Beyond acting as a platform to explore the minimal and taken-for-granted elements and situations happening in the city, this publication is imagined as a space to experiment with other forms of doing and disseminating urban anthropology. It scapes from classic academic formats and hegemonic spaces dominated by knowledge-based businesses, aka big publishing companies.
By doing that, Tarde proposes an open access, collaborative, and inventive hybrid artifact, with physical and online presence, a collectible document easy to produce and distribute, and enjoyable to use. Whether you’re an academic, a student, or simply curious about urban life, this publication will surely inspire and inform.
Ethnography as an inventive machine
Expanding Andrea Ballestero and Brit Ross Winthereik’s focus on the imaginative being of analytic practices in ethnography, Tarde links crafting and designing methods “as a form of [ethnographic] knowledge production [and as a] creative and organized process of generating insights” [2] in urban research.
Moreover, this project aims to work as an entangled, experimental, and interdisciplinary hub for inventive, sensory, and multimodal methodologies in both printed and online media. There are two main sources of inspiration driving that goal:
- It follows the way Sarah Pink [3] understands multisensory ethnography: as an interconnected and interrelated set of senses that go beyond individual modalities and categories, and surpass a particular discipline.
- Continuing with the line of interdisciplinarity, the handbook lies in Celia Lury and Nina Wakeford’s [4] explorations of methodological inventiveness engaging with ethnographic practice through the construction of epistemological devices and material artifacts.
Why Tarde?
Tarde is named after Gabriel Tarde (1843-1904), a French sociologist whose work on social interaction, singularity, and variation may also be considered “minor.” Tarde’s contributions were relegated from mainstream sociology due to their being defeated by Émile Durkheim’s conception of society as the stabilization of well-defined macro structures.
Particularly, the handbook takes Gabriel Tarde’s proposal to analyze the world outside by paying attention to small social interactions among individuals and stretches it to focus on those encounters and elements that are often ignored. Tarde, the sociologist, believe those small social interactions were creating open, temporal, and untestable networks that together compose long-scale assemblages. That’s how we understand the urban here.

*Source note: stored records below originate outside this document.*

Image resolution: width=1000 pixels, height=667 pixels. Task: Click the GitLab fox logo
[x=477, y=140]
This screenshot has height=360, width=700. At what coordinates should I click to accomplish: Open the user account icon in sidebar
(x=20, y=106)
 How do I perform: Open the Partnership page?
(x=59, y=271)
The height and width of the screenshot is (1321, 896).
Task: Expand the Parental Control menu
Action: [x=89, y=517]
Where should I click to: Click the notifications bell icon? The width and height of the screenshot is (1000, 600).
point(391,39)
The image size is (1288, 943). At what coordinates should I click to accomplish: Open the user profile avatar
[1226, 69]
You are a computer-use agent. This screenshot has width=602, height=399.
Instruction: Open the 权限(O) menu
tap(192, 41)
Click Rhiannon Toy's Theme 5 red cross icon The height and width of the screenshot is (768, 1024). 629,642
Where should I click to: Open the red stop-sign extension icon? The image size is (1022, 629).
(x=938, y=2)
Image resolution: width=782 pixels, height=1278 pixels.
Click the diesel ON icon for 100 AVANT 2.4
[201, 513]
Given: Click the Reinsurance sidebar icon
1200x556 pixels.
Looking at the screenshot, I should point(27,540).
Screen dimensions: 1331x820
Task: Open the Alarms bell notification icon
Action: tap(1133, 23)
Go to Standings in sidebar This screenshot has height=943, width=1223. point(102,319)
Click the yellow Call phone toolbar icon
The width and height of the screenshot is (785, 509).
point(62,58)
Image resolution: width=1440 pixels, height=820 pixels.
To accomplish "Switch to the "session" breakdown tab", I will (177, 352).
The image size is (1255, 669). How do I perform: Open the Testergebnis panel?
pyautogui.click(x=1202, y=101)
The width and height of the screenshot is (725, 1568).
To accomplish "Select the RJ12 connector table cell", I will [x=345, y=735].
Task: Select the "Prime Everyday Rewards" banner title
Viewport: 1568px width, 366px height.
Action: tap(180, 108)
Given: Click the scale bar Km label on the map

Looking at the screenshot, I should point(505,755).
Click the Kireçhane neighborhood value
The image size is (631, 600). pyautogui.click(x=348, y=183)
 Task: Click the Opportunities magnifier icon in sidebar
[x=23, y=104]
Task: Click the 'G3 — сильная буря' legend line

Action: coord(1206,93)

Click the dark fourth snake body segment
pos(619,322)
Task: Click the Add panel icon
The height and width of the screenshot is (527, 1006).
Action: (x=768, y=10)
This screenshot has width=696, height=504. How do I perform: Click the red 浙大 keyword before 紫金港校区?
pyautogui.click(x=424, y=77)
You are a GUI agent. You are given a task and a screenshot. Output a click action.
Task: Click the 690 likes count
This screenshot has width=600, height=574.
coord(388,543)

As a final remark, Tarde’s work has strongly influenced Deleuze’s philosophy, particularly his notion of repetition and the development of the assemblage theory. Tarde has also played an important role in Bruno Latour’s idea of association as an alternative concept for society. He has been considered a precursor of Actor-Network Theory, an epistemological approach this project takes as one of its main workbenches.
References
[1] Deleuze, G. and Guattari, F. (1986). Kafka: Toward a Minor Literature. Minneapolis: University of Minnesota Press. p. 66.
[2] Ballestero, A. And Wintherrek, B. (Eds.). (2021). Experimenting with Ethnography: A Companion to Analysis. Durham: Duke University Press.
[3] Pink, S. (2009). Doing Sensory Ethnography. London: SAGE Publications.
[4] Lury, C. and Wakeford, N. (2012). Inventive Methods: The Happening of the Social. London: Routledge.